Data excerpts
##############################
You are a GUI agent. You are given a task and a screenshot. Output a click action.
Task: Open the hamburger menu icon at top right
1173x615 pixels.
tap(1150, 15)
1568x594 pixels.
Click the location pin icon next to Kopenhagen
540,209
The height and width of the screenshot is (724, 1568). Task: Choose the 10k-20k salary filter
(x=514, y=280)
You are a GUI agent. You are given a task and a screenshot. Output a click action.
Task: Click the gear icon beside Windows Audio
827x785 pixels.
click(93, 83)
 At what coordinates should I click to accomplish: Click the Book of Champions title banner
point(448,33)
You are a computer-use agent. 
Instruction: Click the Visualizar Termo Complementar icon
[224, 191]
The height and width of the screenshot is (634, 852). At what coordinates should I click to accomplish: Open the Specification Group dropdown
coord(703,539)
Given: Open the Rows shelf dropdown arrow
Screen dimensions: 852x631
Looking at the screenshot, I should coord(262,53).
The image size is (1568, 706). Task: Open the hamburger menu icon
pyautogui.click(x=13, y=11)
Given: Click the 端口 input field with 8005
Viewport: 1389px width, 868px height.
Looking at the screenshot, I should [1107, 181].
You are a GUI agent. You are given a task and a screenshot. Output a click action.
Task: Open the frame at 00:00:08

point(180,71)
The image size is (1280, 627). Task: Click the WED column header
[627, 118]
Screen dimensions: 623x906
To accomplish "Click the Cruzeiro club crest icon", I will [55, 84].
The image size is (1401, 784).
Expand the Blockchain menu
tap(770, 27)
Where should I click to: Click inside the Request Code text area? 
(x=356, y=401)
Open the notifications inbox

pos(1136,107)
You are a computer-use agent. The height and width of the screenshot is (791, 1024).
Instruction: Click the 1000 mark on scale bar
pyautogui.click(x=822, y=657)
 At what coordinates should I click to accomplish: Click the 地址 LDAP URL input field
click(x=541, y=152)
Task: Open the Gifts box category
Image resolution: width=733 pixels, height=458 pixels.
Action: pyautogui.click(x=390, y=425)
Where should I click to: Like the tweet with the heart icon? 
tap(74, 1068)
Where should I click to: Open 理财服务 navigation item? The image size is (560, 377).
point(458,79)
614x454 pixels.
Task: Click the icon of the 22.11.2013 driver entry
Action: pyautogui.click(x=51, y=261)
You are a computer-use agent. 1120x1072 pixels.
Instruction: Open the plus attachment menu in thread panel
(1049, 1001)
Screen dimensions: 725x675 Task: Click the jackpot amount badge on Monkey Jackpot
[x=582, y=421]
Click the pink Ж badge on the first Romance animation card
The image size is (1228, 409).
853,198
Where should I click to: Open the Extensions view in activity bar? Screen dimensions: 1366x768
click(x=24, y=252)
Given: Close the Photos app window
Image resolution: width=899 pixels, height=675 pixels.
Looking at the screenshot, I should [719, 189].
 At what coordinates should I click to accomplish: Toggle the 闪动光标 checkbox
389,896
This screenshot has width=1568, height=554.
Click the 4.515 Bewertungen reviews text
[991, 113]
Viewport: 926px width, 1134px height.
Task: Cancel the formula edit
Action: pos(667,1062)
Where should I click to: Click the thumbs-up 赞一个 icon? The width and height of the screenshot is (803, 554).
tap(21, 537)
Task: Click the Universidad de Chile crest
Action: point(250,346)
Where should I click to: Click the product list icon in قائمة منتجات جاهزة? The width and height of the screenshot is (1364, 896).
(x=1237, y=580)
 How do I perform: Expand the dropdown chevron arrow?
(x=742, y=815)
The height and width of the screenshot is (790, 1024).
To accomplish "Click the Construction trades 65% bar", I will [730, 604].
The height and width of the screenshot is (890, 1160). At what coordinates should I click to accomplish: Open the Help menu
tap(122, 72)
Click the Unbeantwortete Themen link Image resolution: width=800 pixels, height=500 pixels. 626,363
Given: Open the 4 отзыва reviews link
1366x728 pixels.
##############################
Each entry above is to be repeated exactly as it appears.

You are a GUI agent. You are given a task and a screenshot. Output a click action.
Task: Open the hamburger menu icon at top right
1173x615 pixels.
tap(1150, 15)
1568x594 pixels.
Click the location pin icon next to Kopenhagen
540,209
The height and width of the screenshot is (724, 1568). Task: Choose the 10k-20k salary filter
(x=514, y=280)
You are a GUI agent. You are given a task and a screenshot. Output a click action.
Task: Click the gear icon beside Windows Audio
827x785 pixels.
click(93, 83)
 At what coordinates should I click to accomplish: Click the Book of Champions title banner
point(448,33)
You are a computer-use agent. 
Instruction: Click the Visualizar Termo Complementar icon
[224, 191]
The height and width of the screenshot is (634, 852). At what coordinates should I click to accomplish: Open the Specification Group dropdown
coord(703,539)
Given: Open the Rows shelf dropdown arrow
Screen dimensions: 852x631
Looking at the screenshot, I should coord(262,53).
The image size is (1568, 706). Task: Open the hamburger menu icon
pyautogui.click(x=13, y=11)
Given: Click the 端口 input field with 8005
Viewport: 1389px width, 868px height.
Looking at the screenshot, I should [1107, 181].
You are a GUI agent. You are given a task and a screenshot. Output a click action.
Task: Open the frame at 00:00:08

point(180,71)
The image size is (1280, 627). Task: Click the WED column header
[627, 118]
Screen dimensions: 623x906
To accomplish "Click the Cruzeiro club crest icon", I will [55, 84].
The image size is (1401, 784).
Expand the Blockchain menu
tap(770, 27)
Where should I click to: Click inside the Request Code text area? 
(x=356, y=401)
Open the notifications inbox

pos(1136,107)
You are a computer-use agent. The height and width of the screenshot is (791, 1024).
Instruction: Click the 1000 mark on scale bar
pyautogui.click(x=822, y=657)
 At what coordinates should I click to accomplish: Click the 地址 LDAP URL input field
click(x=541, y=152)
Task: Open the Gifts box category
Image resolution: width=733 pixels, height=458 pixels.
Action: pyautogui.click(x=390, y=425)
Where should I click to: Like the tweet with the heart icon? 
tap(74, 1068)
Where should I click to: Open 理财服务 navigation item? The image size is (560, 377).
point(458,79)
614x454 pixels.
Task: Click the icon of the 22.11.2013 driver entry
Action: pyautogui.click(x=51, y=261)
You are a computer-use agent. 1120x1072 pixels.
Instruction: Open the plus attachment menu in thread panel
(1049, 1001)
Screen dimensions: 725x675 Task: Click the jackpot amount badge on Monkey Jackpot
[x=582, y=421]
Click the pink Ж badge on the first Romance animation card
The image size is (1228, 409).
853,198
Where should I click to: Open the Extensions view in activity bar? Screen dimensions: 1366x768
click(x=24, y=252)
Given: Close the Photos app window
Image resolution: width=899 pixels, height=675 pixels.
Looking at the screenshot, I should [719, 189].
 At what coordinates should I click to accomplish: Toggle the 闪动光标 checkbox
389,896
This screenshot has width=1568, height=554.
Click the 4.515 Bewertungen reviews text
[991, 113]
Viewport: 926px width, 1134px height.
Task: Cancel the formula edit
Action: pos(667,1062)
Where should I click to: Click the thumbs-up 赞一个 icon? The width and height of the screenshot is (803, 554).
tap(21, 537)
Task: Click the Universidad de Chile crest
Action: point(250,346)
Where should I click to: Click the product list icon in قائمة منتجات جاهزة? The width and height of the screenshot is (1364, 896).
(x=1237, y=580)
 How do I perform: Expand the dropdown chevron arrow?
(x=742, y=815)
The height and width of the screenshot is (790, 1024).
To accomplish "Click the Construction trades 65% bar", I will [730, 604].
The height and width of the screenshot is (890, 1160). At what coordinates should I click to accomplish: Open the Help menu
tap(122, 72)
Click the Unbeantwortete Themen link Image resolution: width=800 pixels, height=500 pixels. 626,363
Given: Open the 4 отзыва reviews link
1366x728 pixels.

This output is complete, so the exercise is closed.